Dans ce film, on comprend tout de suite que cet homme qui séduit autant les femmes (par son charme et son charisme) que les hommes (par sa prestance et sa sympathie) ne s’est plus présenté dans ce quartier depuis un certain temps. Mais alors qu’il est accueilli les bras ouverts au début de son périple, ses hôtes lui offrent un accueil de plus en plus hostile et glacial à mesure que le film avance et à mesure qu’il se rapproche de sa demeure. Là où l’intrigue pouvait paraître assez simpliste et superficielle à son commencement, elle s’étoffe, prend de l’épaisseur et de la gravité alors que l’on se rapproche du dénouement. On comprend assez rapidement que Ned (formidable Burt Lancaster) dont on considère qu’il a tout réussi dans sa vie, que ce soit au niveau personnel, familial et professionnel est bien plus complexe, tourmenté, que ce l’on pouvait croire et que, comme les autres membres de la classe bourgeoise, l’apparence de l’homme que l’on nous a présenté au début est trompeuse. Le caractère superficiel que l’on peut ressentir à propos du scénario se confronte au caractère superficiel de cette bourgeoisie américaine des années 50-60 qui ne vit que pour asseoir sa domination, sa supériorité, son unicité vis-à-vis des autres personnes appartenant à cette classe de la société et surtout vis-à-vis de ses voisins, les personnes les plus proches à impressionner.

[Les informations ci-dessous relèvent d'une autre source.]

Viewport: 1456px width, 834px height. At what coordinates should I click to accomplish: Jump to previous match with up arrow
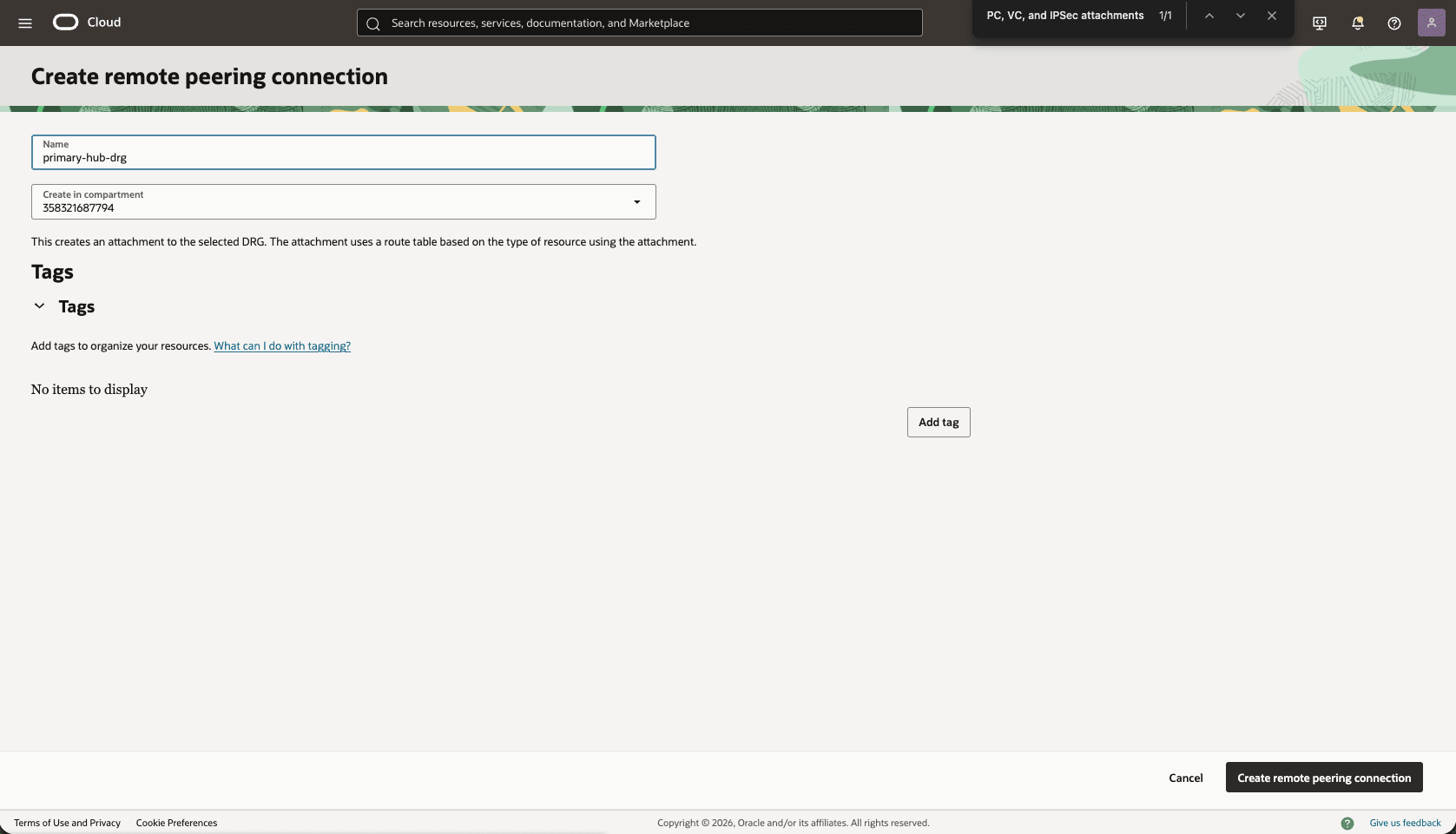click(1209, 15)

Tout au long du film, Frank Perry n’aura de cesse de nous montrer ce côté tape à l’œil des personnes riches de l’époque – un constat qui pourrait bien évidemment s’appliquer à la nôtre aujourd’hui – en lien avec la piscine (filtre, serre, matériaux…), qui était dans les années 50-60 un réel signe d’appartenance sociale. Au sens plus large, le film montre l’envers du décor d’un certain idéal de vie américain centré sur l’individualisme et le matérialisme et notamment une Amérique engluée dans sa quête basée sur l’apparence et les stéréotypes.

Une des forces de ce film, c’est que l’on découvre en même temps que Ned les choses qui lui arrivent. On se pose des questions comme le personnage principal. Pourquoi est-il traité de la sorte par ces hôtes d’un jour ? Pourquoi ce choix de vouloir traverser les piscines de ses voisins ? Jusqu’à un moment de bascule, ou plutôt quelques indices laissés par le réalisateur, qui nous font prendre conscience que quelque chose ne va pas chez Ned et nous amène à avoir quelques longueurs d’avance sur le personnage quant à l’issue que pourra avoir son périple.

Critique de la bourgeoisie américaine, de sa superficialité et du fameux « American way of life », Le Plongeon n’en reste pas moins l’histoire d’un homme en quête de rédemption. À chaque piscine, Ned entre dans une nouvelle sphère privée avec son ou ses habitants, son mode de vie, ses habitudes et son lot de reproches qui lui sont fait. On a comme l’impression qu’il utilise l’eau des piscines pour laver ses péchés, se faire pardonner. Mais il y a aussi un autre aspect, puisqu’à chaque fois traversé, ce bassin d’un bleu azur lui enlève aussi une partie du voile de son apparence, pour nous dévoiler petit à petit sa réelle personnalité et aboutir à un final aussi glaçant que le ciel changeant de l’intrigue basée dans le Connecticut. Ce périple a une résonance psychologique mais également temporelle, puisque plus Ned se rapproche de sa maison, plus il se rapproche du présent et donc de ce qu’est réellement sa situation personnelle et professionnelle au moment où l’intrigue se déroule.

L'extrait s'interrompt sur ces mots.